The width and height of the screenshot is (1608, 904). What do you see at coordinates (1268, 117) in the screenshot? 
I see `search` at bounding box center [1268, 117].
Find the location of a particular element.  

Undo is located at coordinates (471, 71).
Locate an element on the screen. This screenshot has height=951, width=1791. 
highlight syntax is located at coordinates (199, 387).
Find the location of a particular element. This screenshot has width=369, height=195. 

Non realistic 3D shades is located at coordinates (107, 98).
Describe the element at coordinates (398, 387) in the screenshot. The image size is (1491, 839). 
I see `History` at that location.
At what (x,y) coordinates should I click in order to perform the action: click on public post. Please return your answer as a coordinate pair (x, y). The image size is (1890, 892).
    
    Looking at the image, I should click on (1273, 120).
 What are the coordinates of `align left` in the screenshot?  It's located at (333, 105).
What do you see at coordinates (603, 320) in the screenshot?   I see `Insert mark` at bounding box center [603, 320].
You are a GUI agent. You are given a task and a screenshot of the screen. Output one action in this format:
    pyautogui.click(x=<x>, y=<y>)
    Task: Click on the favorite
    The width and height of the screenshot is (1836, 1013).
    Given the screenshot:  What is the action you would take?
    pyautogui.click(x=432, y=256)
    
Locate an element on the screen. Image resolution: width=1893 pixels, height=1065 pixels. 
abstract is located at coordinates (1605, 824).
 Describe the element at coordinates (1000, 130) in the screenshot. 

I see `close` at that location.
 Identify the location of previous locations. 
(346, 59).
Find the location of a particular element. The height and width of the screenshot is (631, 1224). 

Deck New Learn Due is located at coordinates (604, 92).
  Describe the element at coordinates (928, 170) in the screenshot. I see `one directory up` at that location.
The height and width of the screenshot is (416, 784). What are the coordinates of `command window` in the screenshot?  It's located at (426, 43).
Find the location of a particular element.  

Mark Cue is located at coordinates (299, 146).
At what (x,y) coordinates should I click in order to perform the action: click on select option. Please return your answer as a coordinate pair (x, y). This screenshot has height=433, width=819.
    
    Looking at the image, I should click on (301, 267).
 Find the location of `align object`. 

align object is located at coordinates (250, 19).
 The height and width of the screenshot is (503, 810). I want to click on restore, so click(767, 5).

*****

**TASK REQUIREMENTS**
Rewrite the whole listing above, replacing "Find the location of a particular element" with "Locate a specific element" every time it appears and changing nothing else.

**SOLUTION FOR THIS PROBLEM**
The width and height of the screenshot is (1608, 904). What do you see at coordinates (1268, 117) in the screenshot? 
I see `search` at bounding box center [1268, 117].
Locate a specific element.  

Undo is located at coordinates (471, 71).
Locate an element on the screen. This screenshot has height=951, width=1791. 
highlight syntax is located at coordinates (199, 387).
Locate a specific element. This screenshot has width=369, height=195. 

Non realistic 3D shades is located at coordinates (107, 98).
Describe the element at coordinates (398, 387) in the screenshot. The image size is (1491, 839). 
I see `History` at that location.
At what (x,y) coordinates should I click in order to perform the action: click on public post. Please return your answer as a coordinate pair (x, y). The image size is (1890, 892).
    
    Looking at the image, I should click on (1273, 120).
 What are the coordinates of `align left` in the screenshot?  It's located at (333, 105).
What do you see at coordinates (603, 320) in the screenshot?   I see `Insert mark` at bounding box center [603, 320].
You are a GUI agent. You are given a task and a screenshot of the screen. Output one action in this format:
    pyautogui.click(x=<x>, y=<y>)
    Task: Click on the favorite
    The width and height of the screenshot is (1836, 1013).
    Given the screenshot:  What is the action you would take?
    pyautogui.click(x=432, y=256)
    
Locate an element on the screen. Image resolution: width=1893 pixels, height=1065 pixels. 
abstract is located at coordinates (1605, 824).
 Describe the element at coordinates (1000, 130) in the screenshot. 

I see `close` at that location.
 Identify the location of previous locations. 
(346, 59).
Locate a specific element. The height and width of the screenshot is (631, 1224). 

Deck New Learn Due is located at coordinates (604, 92).
  Describe the element at coordinates (928, 170) in the screenshot. I see `one directory up` at that location.
The height and width of the screenshot is (416, 784). What are the coordinates of `command window` in the screenshot?  It's located at (426, 43).
Locate a specific element.  

Mark Cue is located at coordinates (299, 146).
At what (x,y) coordinates should I click in order to perform the action: click on select option. Please return your answer as a coordinate pair (x, y). This screenshot has height=433, width=819.
    
    Looking at the image, I should click on (301, 267).
 Find the location of `align object`. 

align object is located at coordinates (250, 19).
 The height and width of the screenshot is (503, 810). I want to click on restore, so click(767, 5).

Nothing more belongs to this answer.